--- Prompt ---
Copy out the records below, starting at the line that contains "This screenshot has height=998, width=1204." and stopping after the line that contains "point(525,627)". Leave the pictures out.

start Provided entries

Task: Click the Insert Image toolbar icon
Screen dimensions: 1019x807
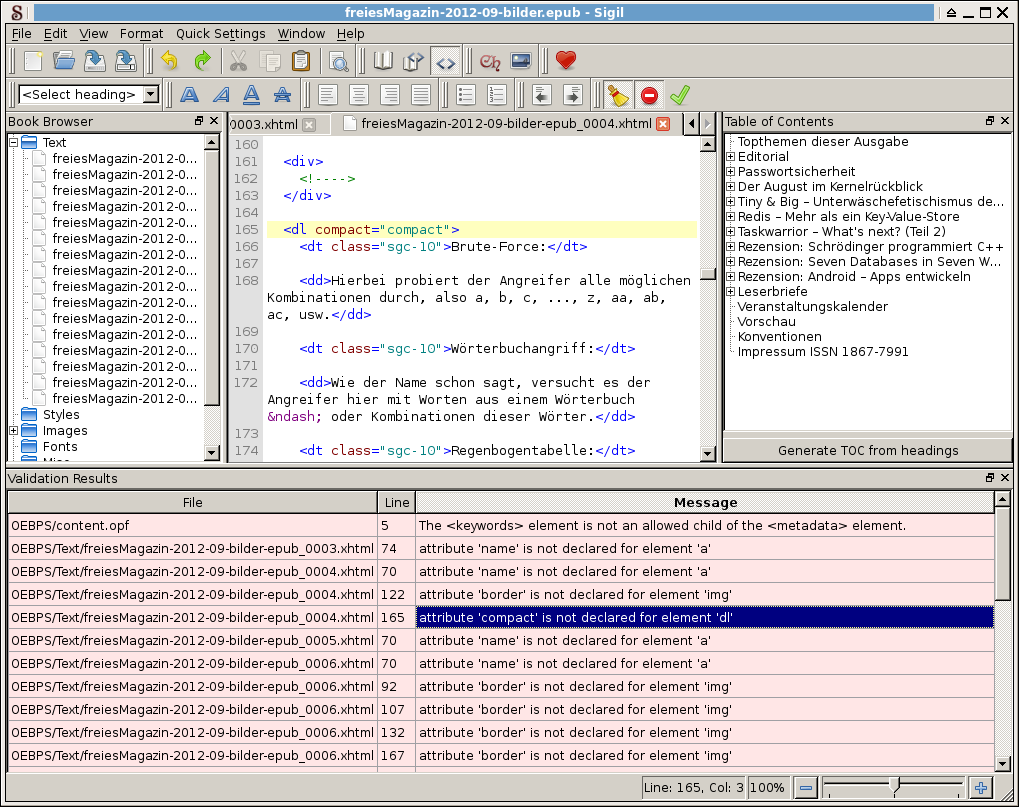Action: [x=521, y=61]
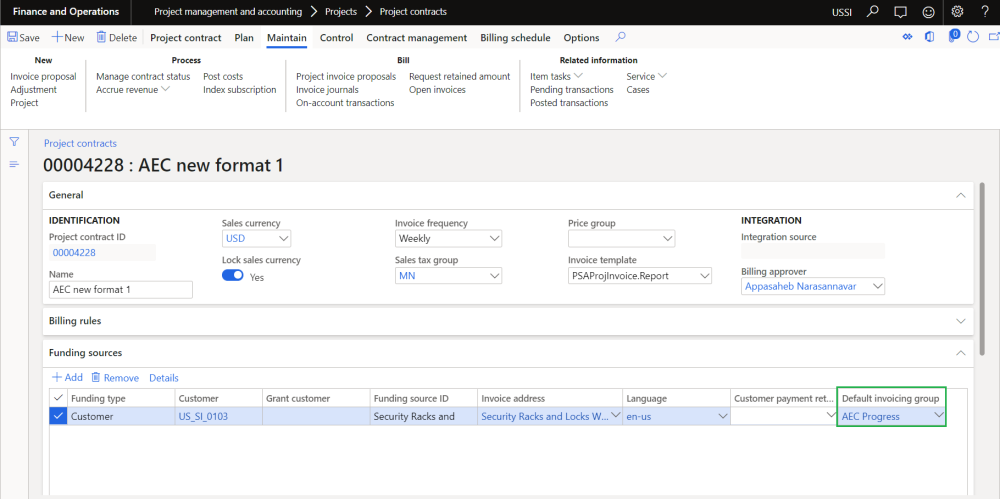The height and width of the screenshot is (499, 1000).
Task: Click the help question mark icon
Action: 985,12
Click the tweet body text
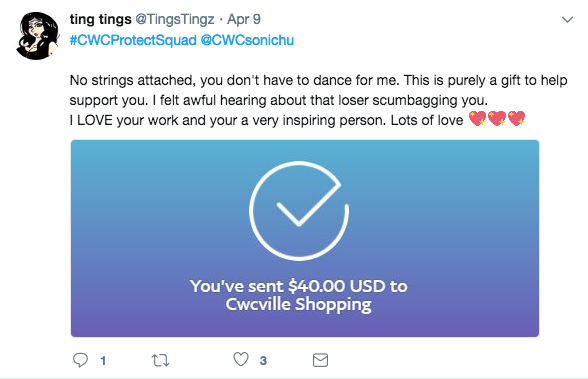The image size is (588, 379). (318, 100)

end Provided entries
start Provided entries

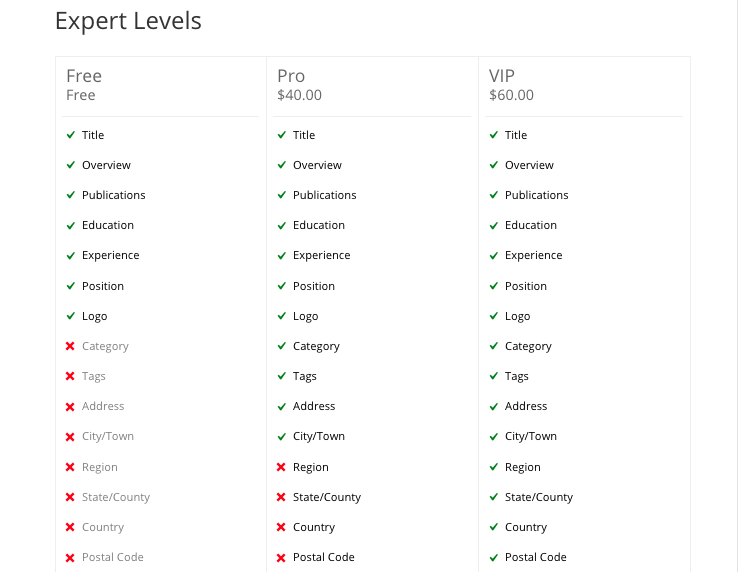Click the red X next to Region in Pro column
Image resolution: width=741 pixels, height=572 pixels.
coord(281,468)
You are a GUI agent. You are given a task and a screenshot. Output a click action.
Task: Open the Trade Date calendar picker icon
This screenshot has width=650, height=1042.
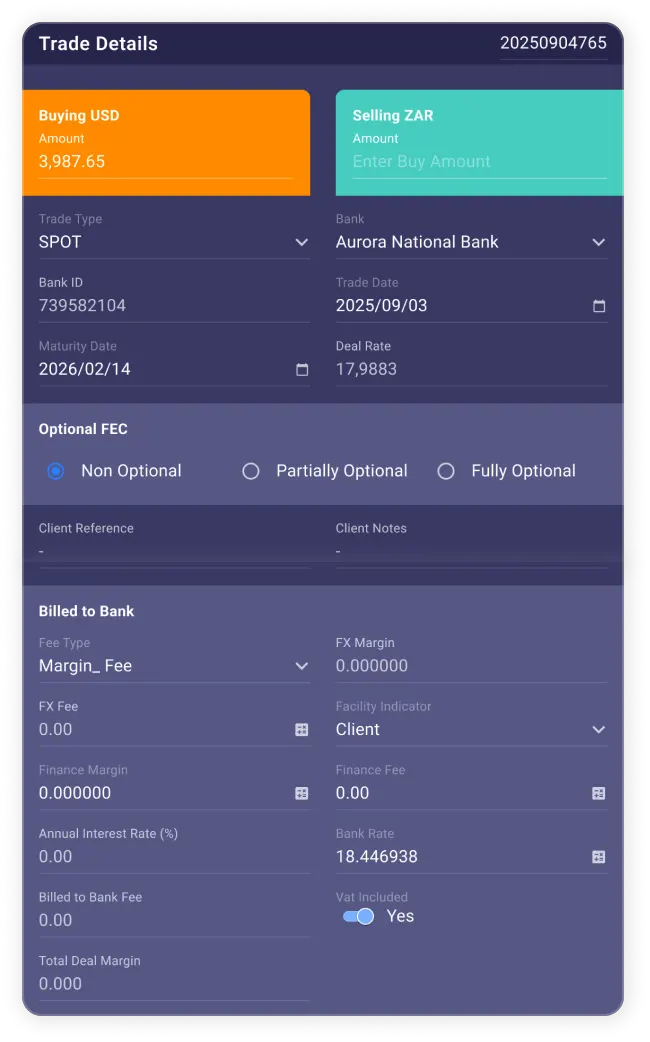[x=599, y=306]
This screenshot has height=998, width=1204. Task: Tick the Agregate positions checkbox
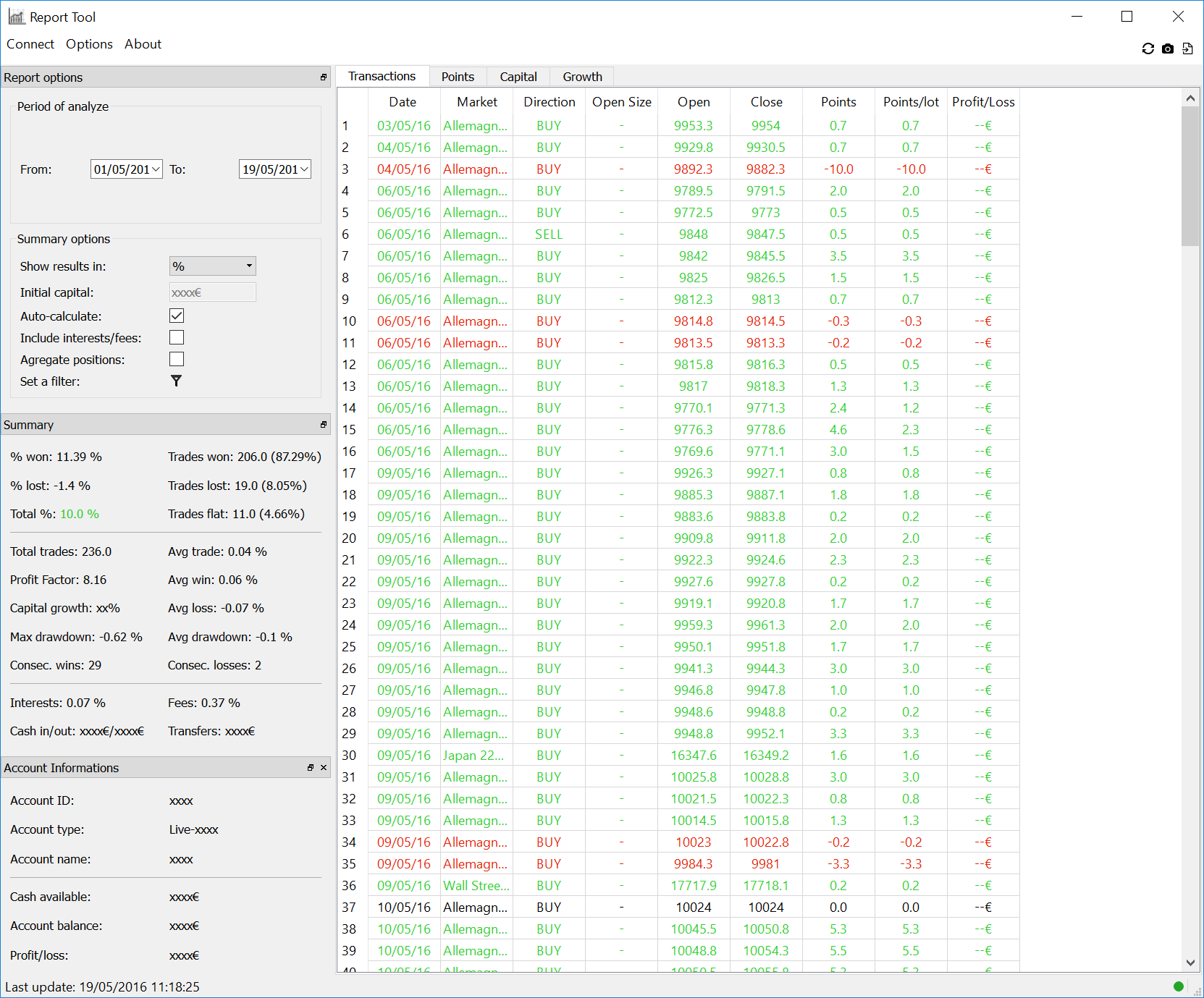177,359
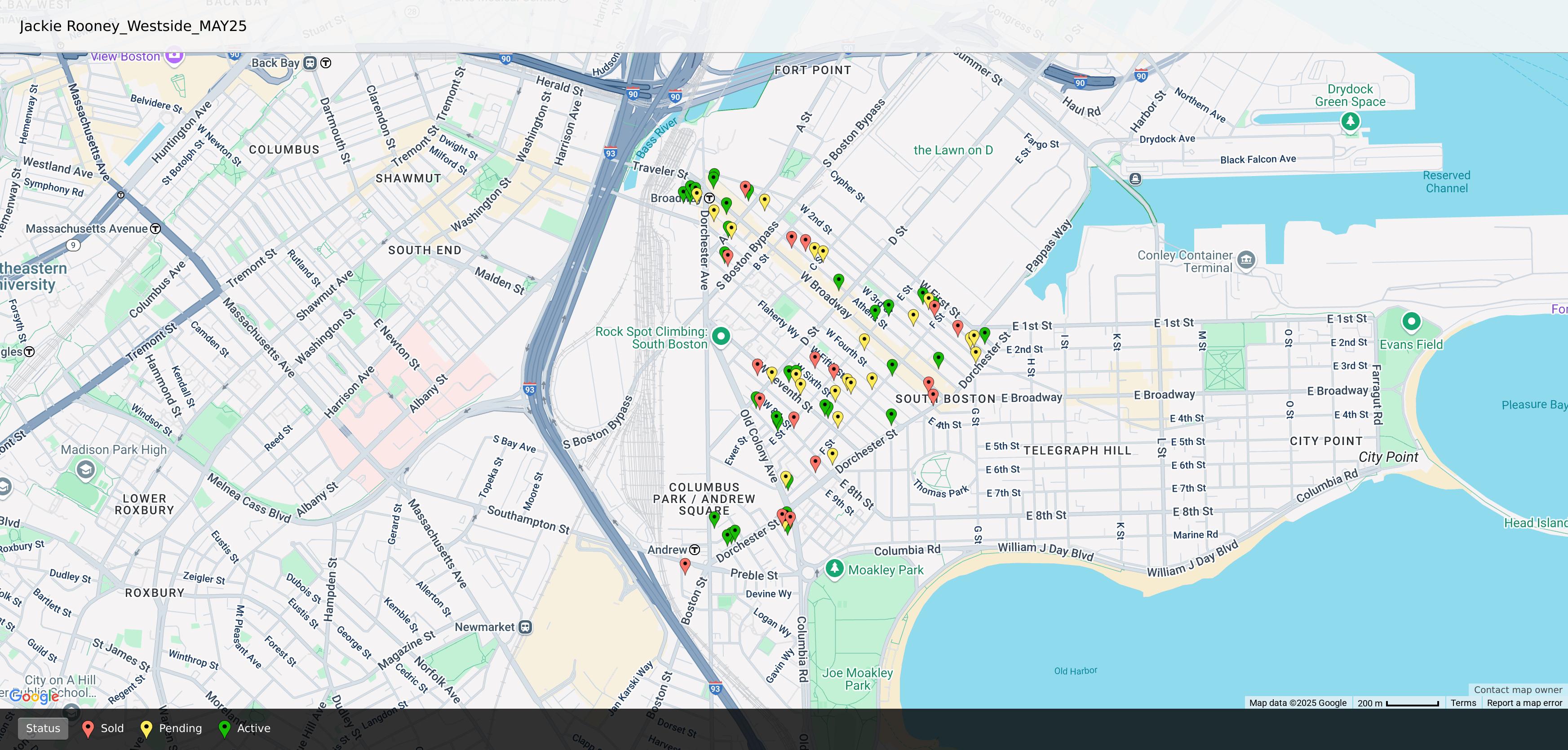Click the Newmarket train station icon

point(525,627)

end Provided entries

--- Solution to this task ---
This screenshot has height=998, width=1204. Task: Tick the Agregate positions checkbox
177,359
Click the Newmarket train station icon

point(525,627)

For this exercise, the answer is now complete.